Unfortunately, studies find vitamin D supplementation may not help much with winter depression. This may be because 88% of Americans have one or more signs of insulin resistance, a metabolic disorder that makes it more difficult for our bodies to activate and respond to vitamin D. Insulin resistance is caused by high insulin levels, so bringing insulin levels down into a healthy range could help your vitamin D work better.

Brain-healthy habit #4: If your vitamin D level is below 35 ng/ml, shore up your vitamin D stores through diet and/or supplementation. Foods richest in vitamin D3 are fatty fish, although egg yolks and liver also contain small amounts. Plant foods contain no vitamin D of any kind, and mushrooms and yeast (which are technically not plants) contain vitamin D2, a form that is harder to use and store than D3. If you wish to supplement, choose a vitamin D3 supplement that also contains vitamin K2—a hormone that supports brain cell health and works together with vitamin D to help your body absorb and use calcium. A commonly recommended wintertime dosage of vitamin D3 is 2000 IU per day. Pro tip: If you have dark skin, are pregnant, have had bariatric surgery, are overweight, or have insulin resistance, you may need 4000 IU per day.

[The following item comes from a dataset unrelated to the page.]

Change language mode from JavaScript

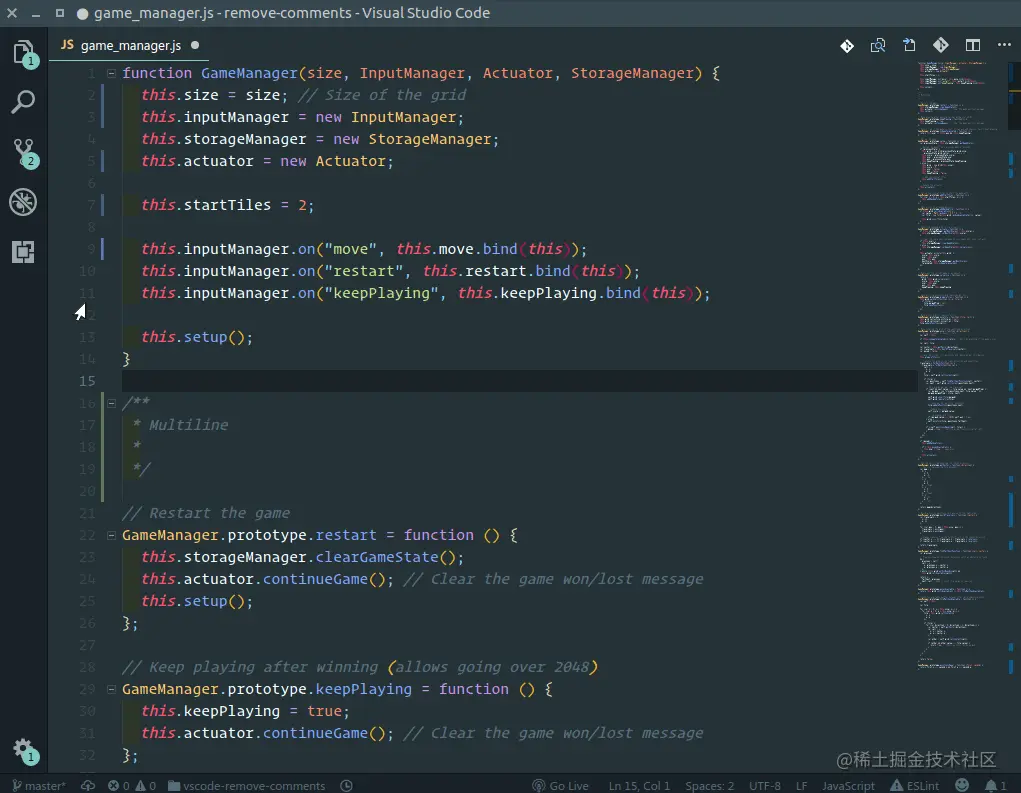(848, 785)
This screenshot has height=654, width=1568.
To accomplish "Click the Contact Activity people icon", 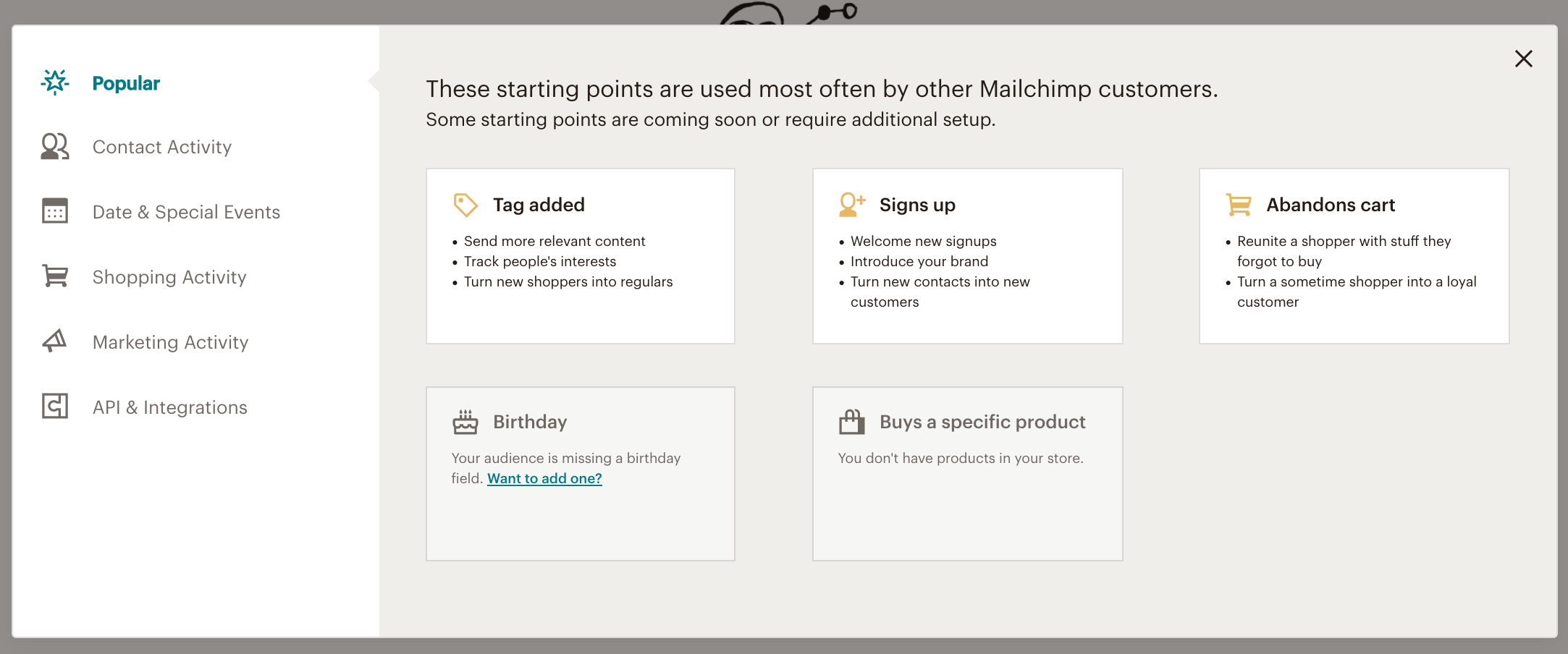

Brain-healthy habit #5: Avoid refined carbohydrates such as sugars, flours, cereal products, dried fruit, and fruit juices, as these cause the steepest spikes in insulin. Pro tip: Also avoid whey protein powder, which stimulates insulin almost as much as pure glucose does.

Brain-healthy habit #6: Find forms of exercise you enjoy and incorporate them into your daily routine. Pro tip: Exercises that build muscle such as resistance training are more time-efficient and effective ways to improve metabolic health than aerobic activities such as jogging, because working muscles soak up blood glucose like a sponge, no insulin required.

Holiday treats: Many of the special treats we associate with holidays such as cookies, candies, and pie are full of refined carbohydrates. Not only can these lead to high insulin levels and insulin resistance, they also directly promote inflammation and oxidative stress—rounding out the unholy trinity of brain-damaging forces that we see in most psychiatric conditions, including depression. And, to make matters worse, they can cause dramatic spikes and crashes in glucose and insulin levels that place your stress and appetite hormones on a roller coaster for many hours afterward. This vicious cycle can lead to strong carbohydrate cravings and feelings of anxiety and irritability between meals (“hangry”).

Brain-healthy habit #7: Make minimally processed whole foods like meat, vegetables, seafood, poultry, eggs, nuts, and fruits the foundation of your diet. These foods are more nutritious and more satisfying for most people. The less often you stray from this safe and nutritious "paleo" pattern, the better. Pro tip: If you choose to indulge in brain-risky ingredients on special occasions, commit to returning to your healthy plan the very next day. To quote Duke University obesity medicine researcher Dr. Eric Westman, “Don’t let a holiDAY become a holiWEEK."

Cups of cheer? Many popular winter beverages like eggnog, cider, and mulled wine are not only high in sugar, but also contain alcohol, another powerful promoter of oxidative stress. In addition to its well-established addictive potential, alcohol disrupts healthy sleep patterns, and can contribute to anxiety, depression, attention, and memory problems.

Brain-healthy habit #8: Choose water, seltzer, tea, or coffee over sugary or alcoholic beverages. Pro tip: If you suffer from any mental health condition, or have trouble controlling how much you drink, it would be wise to avoid alcohol entirely.

May Your Days Be Merry and Bright

To learn more about the powerful connection between nutrition, brain metabolism, and mental health, explore my new book Change Your Diet, Change Your Mind, which explains how you can substantially reduce your risk for most of the mental health problems we fear from depression to Alzheimer's disease by tailoring your diet to your personal metabolism, preferences, and goals.

If you prioritize your mental health and well-being, your holidays could be downright joyful. After all, the best gift you can give your family and your friends is your cheerful company.